What is expected: Pick up the report below on Asian markets and Chinese manufacturing data at its final sentence and continue writing it from there.
##### Provided passage #####
The Asian markets closed in red on Wednesday, as weak Chinese manufacturing data increase fears about waning global growth. Japan stock exchange was closed on account of ‘Autumn Equinox’ holiday. A preliminary measure of Chinese factory output in September was the lowest since the financial crisis, adding to a parade of weak data that is increasingly eroding hopes that China’s slowdown would stabilize in the second half. The preliminary Caixin China Manufacturing Purchasing Managers’ Index, a gauge of nationwide manufacturing activity, fell to 47.0 in September, compared with a final reading of 47.3 in August. The reading was the lowest since March 2009, when China was grappling with the global financial crisis. China has announced a flurry of infrastructure plans in recent months, browbeaten local officials to spend their full budgets and tried to ease funding constraints for highway, rail and other projects. The infrastructure sub-index of fixed-asset investment data in August grew 19.9% year-over-year in August compared with 16.4% in July. Chinese President Xi Jinping pledged not to push the value of the yuan currency lower just to strengthen Chinese exports.
##### Given information #####
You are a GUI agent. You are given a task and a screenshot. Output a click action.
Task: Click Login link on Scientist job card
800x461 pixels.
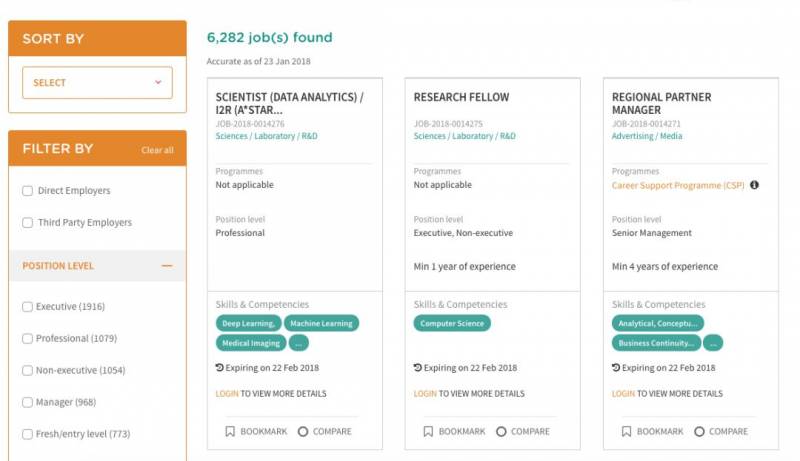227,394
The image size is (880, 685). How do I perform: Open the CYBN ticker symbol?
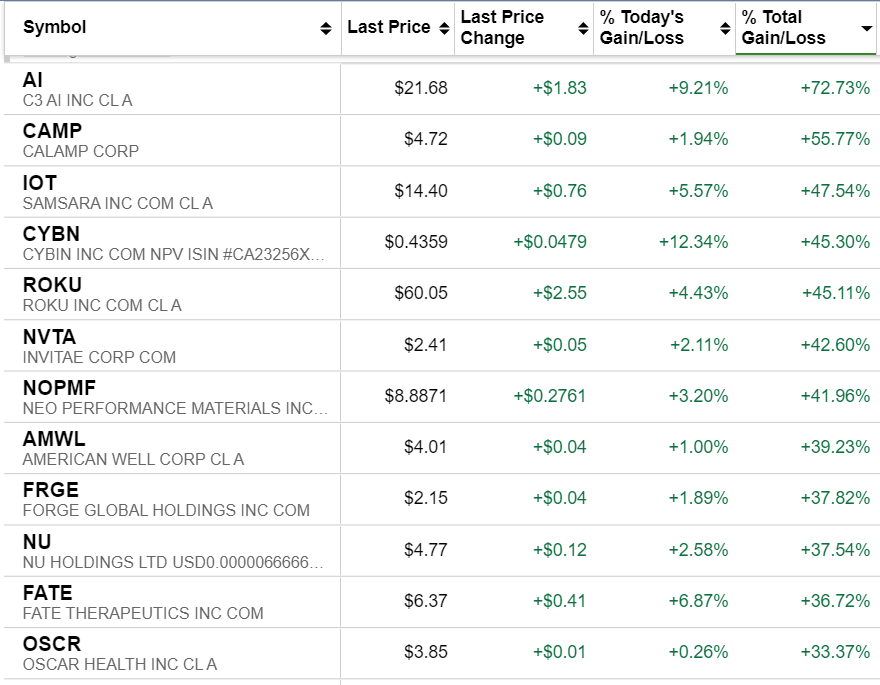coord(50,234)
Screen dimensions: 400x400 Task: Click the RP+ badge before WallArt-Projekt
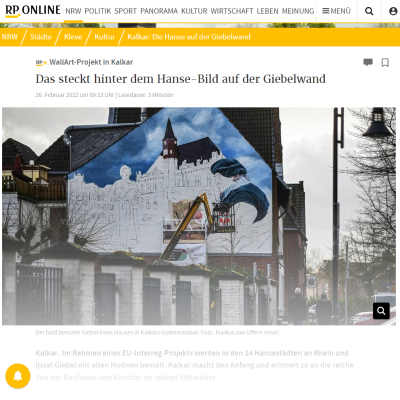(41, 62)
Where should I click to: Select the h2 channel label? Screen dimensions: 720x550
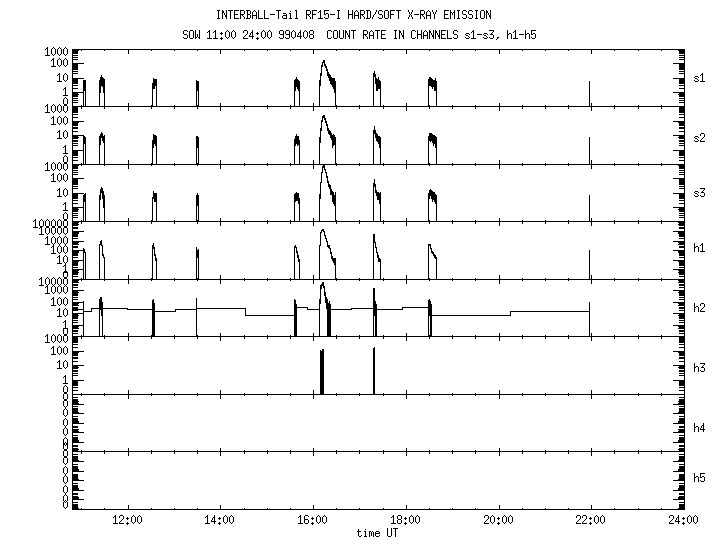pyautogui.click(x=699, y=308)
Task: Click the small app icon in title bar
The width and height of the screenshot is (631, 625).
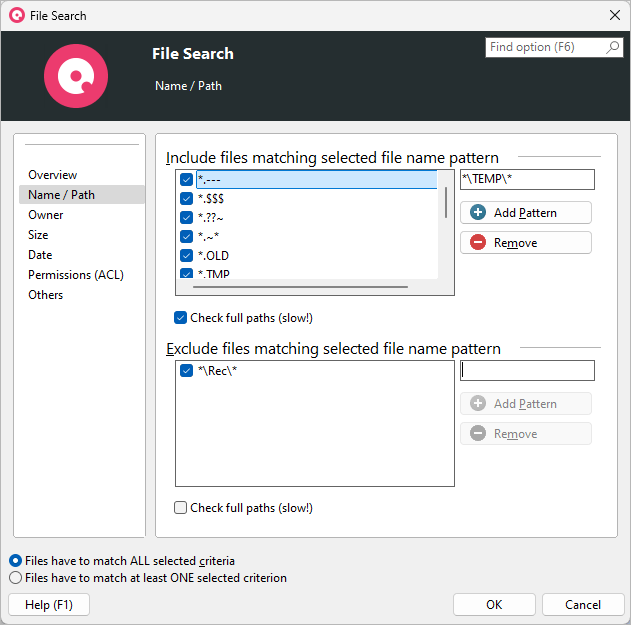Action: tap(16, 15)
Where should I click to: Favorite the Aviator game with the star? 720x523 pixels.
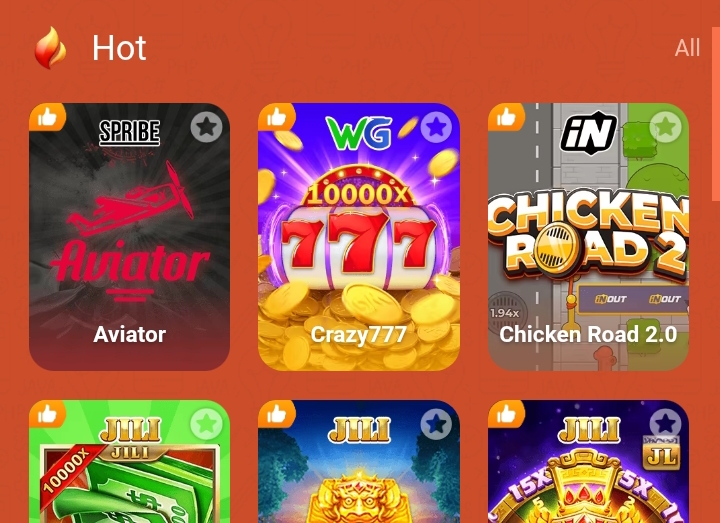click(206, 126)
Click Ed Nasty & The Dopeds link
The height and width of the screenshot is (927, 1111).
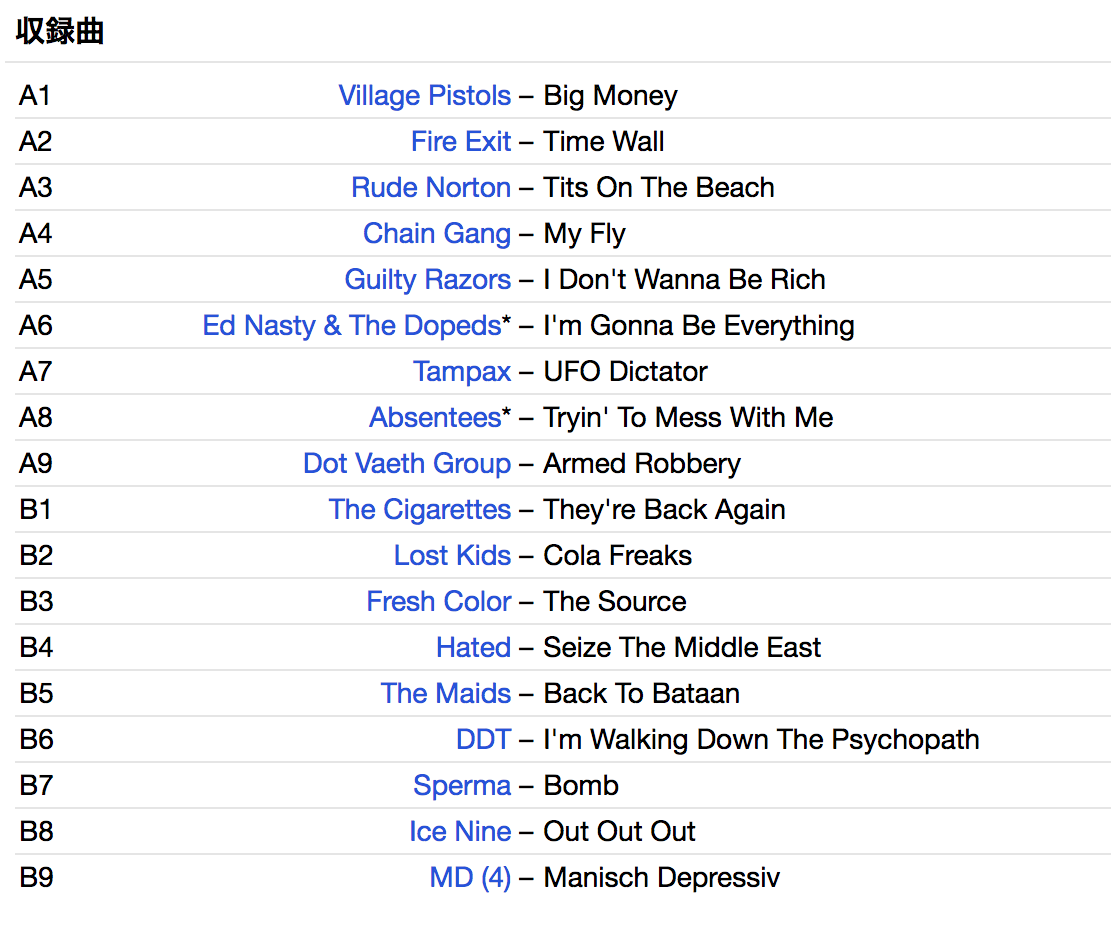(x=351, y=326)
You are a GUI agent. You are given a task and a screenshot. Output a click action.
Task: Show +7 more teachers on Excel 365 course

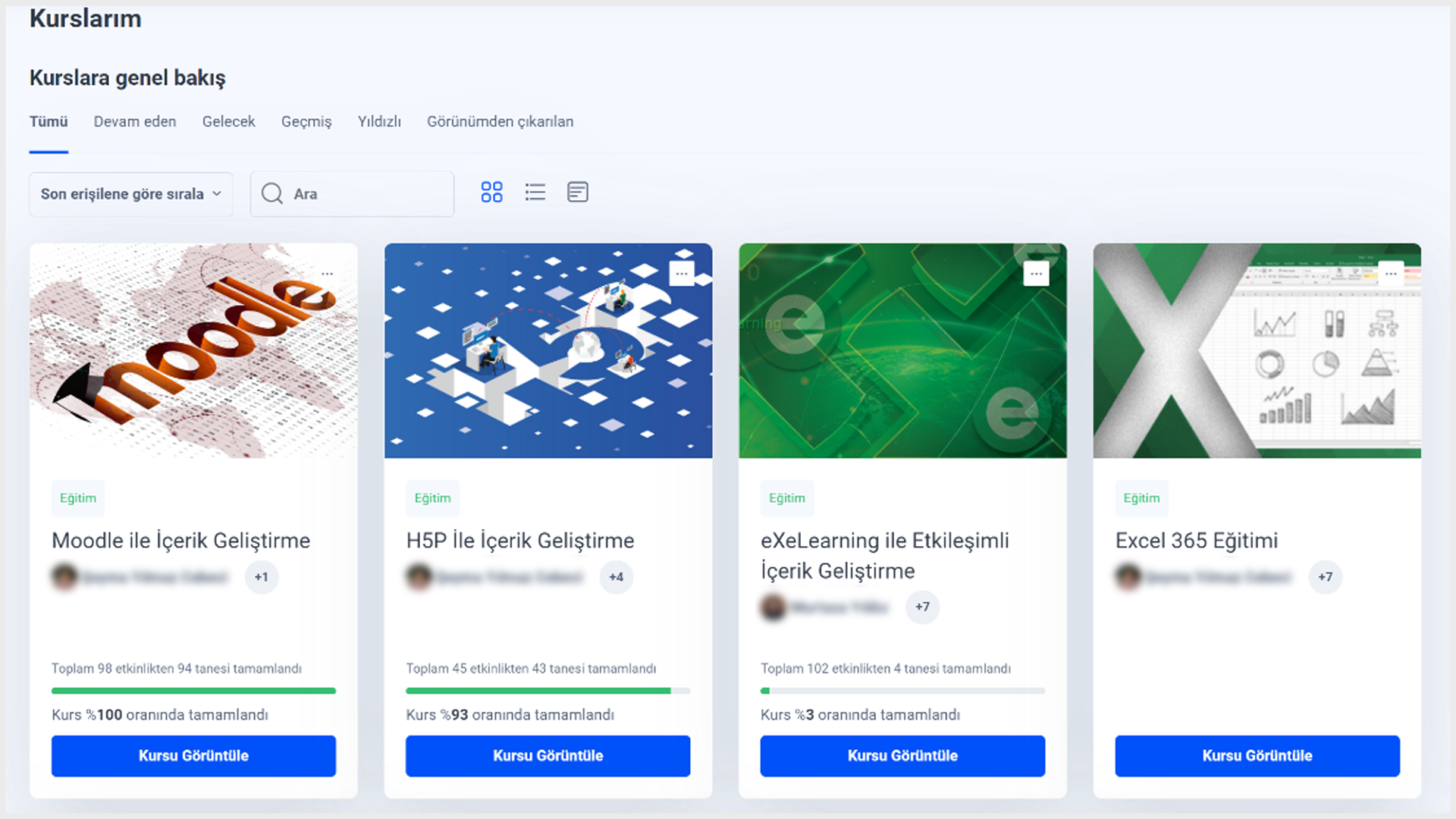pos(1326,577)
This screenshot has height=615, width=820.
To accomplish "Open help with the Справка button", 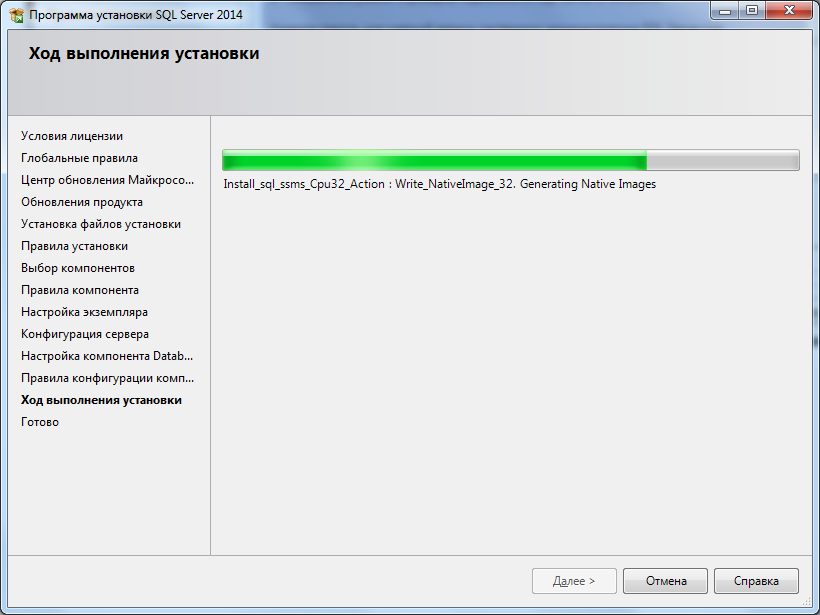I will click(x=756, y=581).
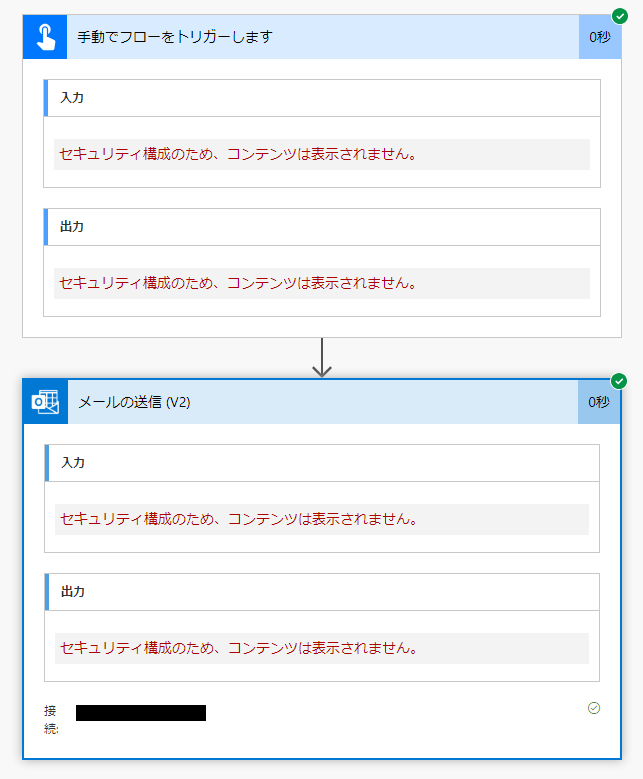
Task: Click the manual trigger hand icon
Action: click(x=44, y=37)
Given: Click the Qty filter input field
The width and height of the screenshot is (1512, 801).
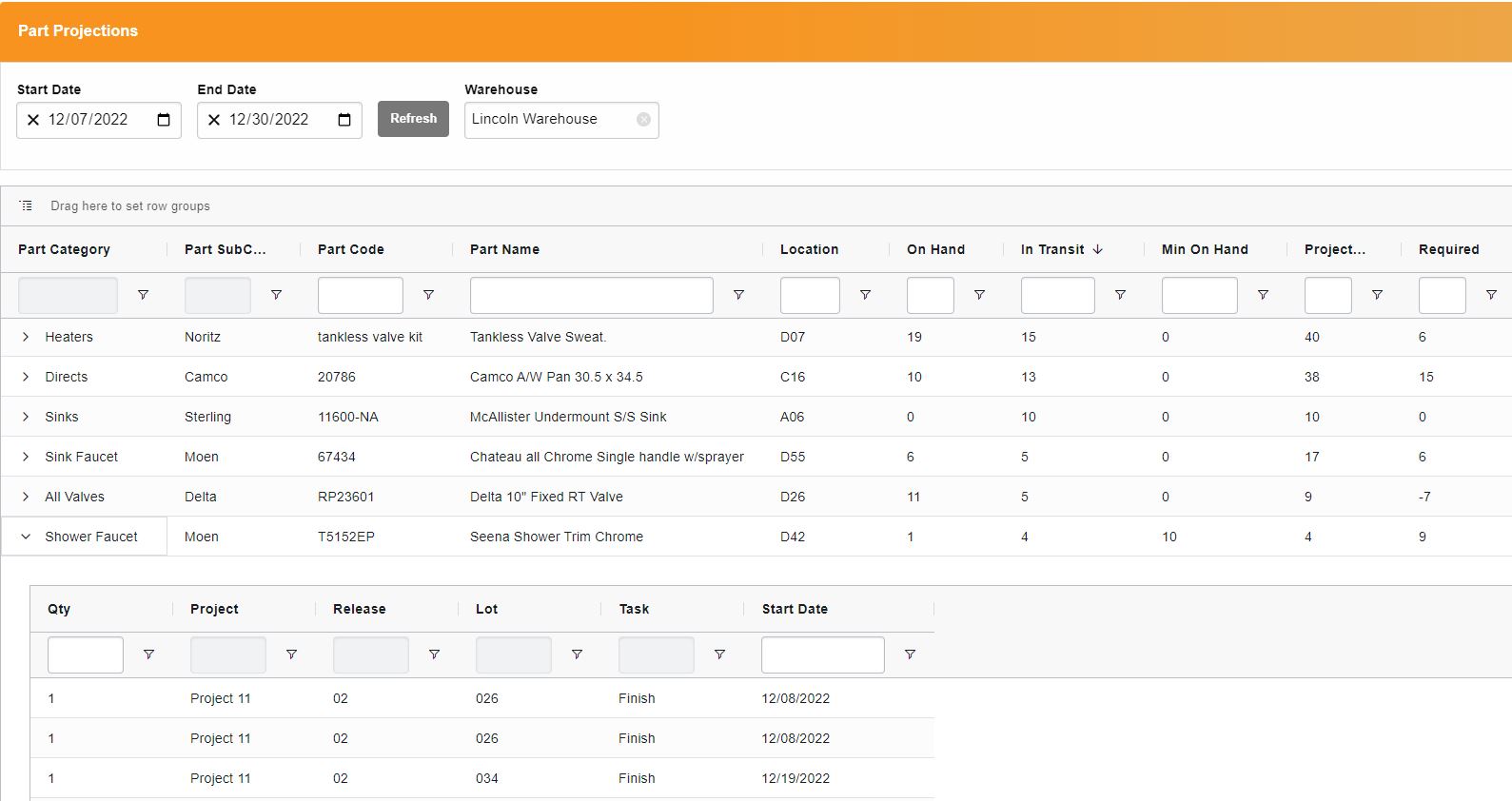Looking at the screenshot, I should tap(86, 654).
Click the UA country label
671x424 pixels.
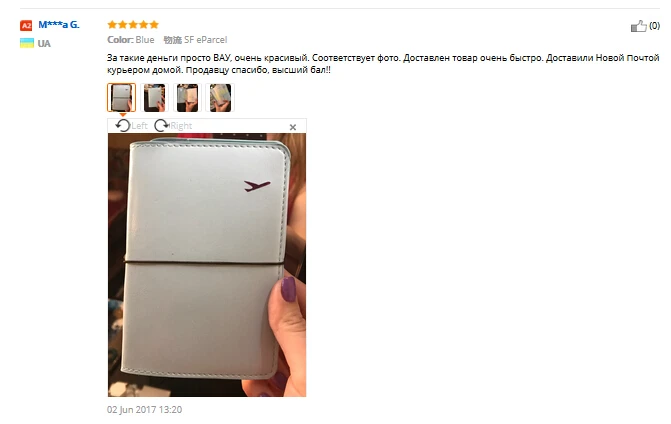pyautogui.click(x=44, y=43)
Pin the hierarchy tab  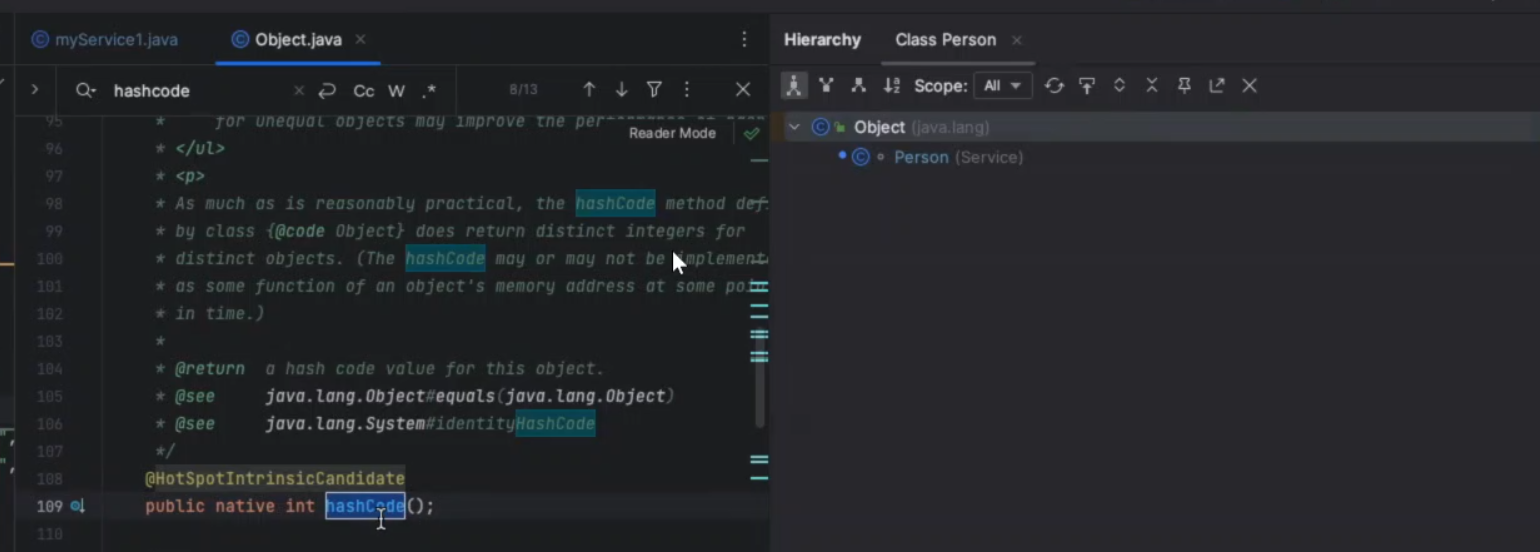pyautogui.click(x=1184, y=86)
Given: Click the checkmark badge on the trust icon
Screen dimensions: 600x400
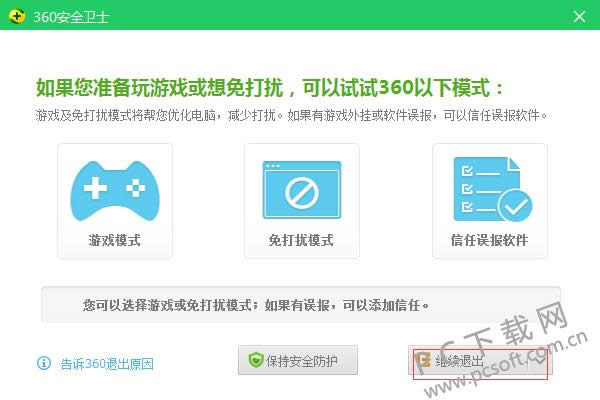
#####
Your response:
Indonesia’s House of Representatives’ Commission XI, which oversees the nation’s finance and banking sectors, has agreed to revise down its economic growth and rupiah target for next year, conceding to weaker prospects of global growth. The Commission cut growth target to 5.3% from the initial aim of 5.5% in the 2016 state budget draft, on the back of the unwelcoming global economy, slower demands for export and low commodity prices. Taiwanese Industrial Production fell to a seasonally adjusted annual rate of -5.46%, from -2.99% in the preceding month.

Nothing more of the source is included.